Following Widemouth was another young Chicagoland band Ur Mom — made up of four young adults from Park Ridge, Illinois. The band’s members — lead vocalist and guitarist Maura Wolf and bassist Andrew Vucsko-Cameron got together during high school, and they were later joined by drummer Alex O’Malley and guitarist Tommy Hinds.
With a very drastic change of pace and volume, Ur Mom rocked the Chapel with their funky, folky rock blues.
With Wolf’s hauntingly hypnotic voice accompanied by Vucsko’s energy and Hinds’ wild riffs (and hair), Ur Mom is making a name for themselves. Their music, a blend of each of the members’ music inspirations, is raw and real with songs like “Sushi (with your ex)” about jealousy and relationships and “OCD” about receiving a diagnosis for Obsessive Compulsive Disorder.

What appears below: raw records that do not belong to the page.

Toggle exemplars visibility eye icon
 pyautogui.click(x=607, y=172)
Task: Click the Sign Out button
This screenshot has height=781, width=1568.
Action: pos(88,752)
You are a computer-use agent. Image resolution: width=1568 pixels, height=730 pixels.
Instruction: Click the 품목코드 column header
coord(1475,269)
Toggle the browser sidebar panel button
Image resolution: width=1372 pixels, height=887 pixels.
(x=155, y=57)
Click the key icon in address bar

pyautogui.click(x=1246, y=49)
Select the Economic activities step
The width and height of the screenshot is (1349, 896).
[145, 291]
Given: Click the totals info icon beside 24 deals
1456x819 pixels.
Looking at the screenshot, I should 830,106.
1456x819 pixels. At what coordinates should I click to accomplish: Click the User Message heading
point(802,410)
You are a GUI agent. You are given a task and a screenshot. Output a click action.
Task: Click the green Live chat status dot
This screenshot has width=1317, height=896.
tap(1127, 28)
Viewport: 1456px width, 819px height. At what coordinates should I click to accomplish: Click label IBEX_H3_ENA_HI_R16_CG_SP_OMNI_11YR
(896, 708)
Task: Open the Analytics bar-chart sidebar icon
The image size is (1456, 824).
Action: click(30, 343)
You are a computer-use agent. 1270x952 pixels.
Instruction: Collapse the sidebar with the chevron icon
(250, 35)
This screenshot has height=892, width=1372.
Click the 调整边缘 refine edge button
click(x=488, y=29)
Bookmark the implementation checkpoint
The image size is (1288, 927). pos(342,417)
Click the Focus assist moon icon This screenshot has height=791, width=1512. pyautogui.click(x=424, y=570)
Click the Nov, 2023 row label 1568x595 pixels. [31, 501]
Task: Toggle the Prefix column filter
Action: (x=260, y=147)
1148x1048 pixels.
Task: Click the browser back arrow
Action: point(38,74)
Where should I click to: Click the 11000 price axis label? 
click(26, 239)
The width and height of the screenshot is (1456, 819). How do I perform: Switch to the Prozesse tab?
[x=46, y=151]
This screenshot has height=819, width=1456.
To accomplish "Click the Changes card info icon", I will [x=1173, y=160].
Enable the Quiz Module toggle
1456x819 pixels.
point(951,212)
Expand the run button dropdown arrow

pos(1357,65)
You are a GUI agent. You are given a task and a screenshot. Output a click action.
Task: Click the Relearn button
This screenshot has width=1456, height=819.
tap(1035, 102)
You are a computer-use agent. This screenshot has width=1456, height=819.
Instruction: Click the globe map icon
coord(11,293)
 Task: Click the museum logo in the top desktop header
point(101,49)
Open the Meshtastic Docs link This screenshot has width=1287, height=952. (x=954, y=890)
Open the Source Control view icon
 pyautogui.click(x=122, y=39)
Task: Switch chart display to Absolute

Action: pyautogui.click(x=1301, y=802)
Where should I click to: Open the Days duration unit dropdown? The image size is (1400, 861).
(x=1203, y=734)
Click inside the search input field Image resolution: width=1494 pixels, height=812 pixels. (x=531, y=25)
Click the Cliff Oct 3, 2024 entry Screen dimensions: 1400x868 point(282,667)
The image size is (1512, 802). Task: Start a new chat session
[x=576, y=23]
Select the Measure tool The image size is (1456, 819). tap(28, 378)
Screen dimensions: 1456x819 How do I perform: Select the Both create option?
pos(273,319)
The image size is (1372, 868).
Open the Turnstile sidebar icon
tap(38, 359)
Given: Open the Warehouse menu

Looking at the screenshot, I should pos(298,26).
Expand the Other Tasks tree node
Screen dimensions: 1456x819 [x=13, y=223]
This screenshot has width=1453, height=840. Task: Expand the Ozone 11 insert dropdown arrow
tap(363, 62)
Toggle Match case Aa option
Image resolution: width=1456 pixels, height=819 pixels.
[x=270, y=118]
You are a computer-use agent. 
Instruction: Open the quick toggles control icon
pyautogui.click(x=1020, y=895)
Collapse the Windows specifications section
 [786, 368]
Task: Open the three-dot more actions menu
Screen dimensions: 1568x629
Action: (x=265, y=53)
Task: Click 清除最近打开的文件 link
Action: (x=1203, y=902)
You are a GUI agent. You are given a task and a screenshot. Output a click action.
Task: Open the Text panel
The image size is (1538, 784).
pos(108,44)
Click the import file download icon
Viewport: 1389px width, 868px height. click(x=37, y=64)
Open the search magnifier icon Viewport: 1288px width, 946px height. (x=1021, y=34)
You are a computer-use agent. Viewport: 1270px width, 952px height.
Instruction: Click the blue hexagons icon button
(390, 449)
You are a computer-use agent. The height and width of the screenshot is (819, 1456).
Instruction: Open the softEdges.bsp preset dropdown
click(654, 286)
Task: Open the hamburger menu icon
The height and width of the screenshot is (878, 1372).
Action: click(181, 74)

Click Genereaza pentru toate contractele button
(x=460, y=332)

The band’s name started as just something temporary on a cardboard sign at a house show they played — but after some time and many conversations about changing it, they grew to love it.
The name matches the band’s eccentric energy which pulsated throughout the audience Saturday afternoon. Vucsko-Cameron even ran through the crowd at one point.
“I want to be exciting and really look like I want to be there because I feel like as an audience, if you’re watching a band play and they don’t look like they want to be there, why would I want to be there?” Vucsko-Cameron said.
Other bands like Chicago-based Ax and the Hatchetmen and British bands The Heavy Heavy and Yola were some of the highlights of Saturday’s performances for many festival-goers. As people walked out of the festival’s gate, they left invigorated by and in awe of the talent brought to the community.
Haller’s hope for the weekend was that those who attended the festival would find a new favorite band.
“If we do our work well, then these bands are all going to leave with some new fans that will be new followers to them,” Haller said. “That would be a full circle mission for me, sort of a dream come true.”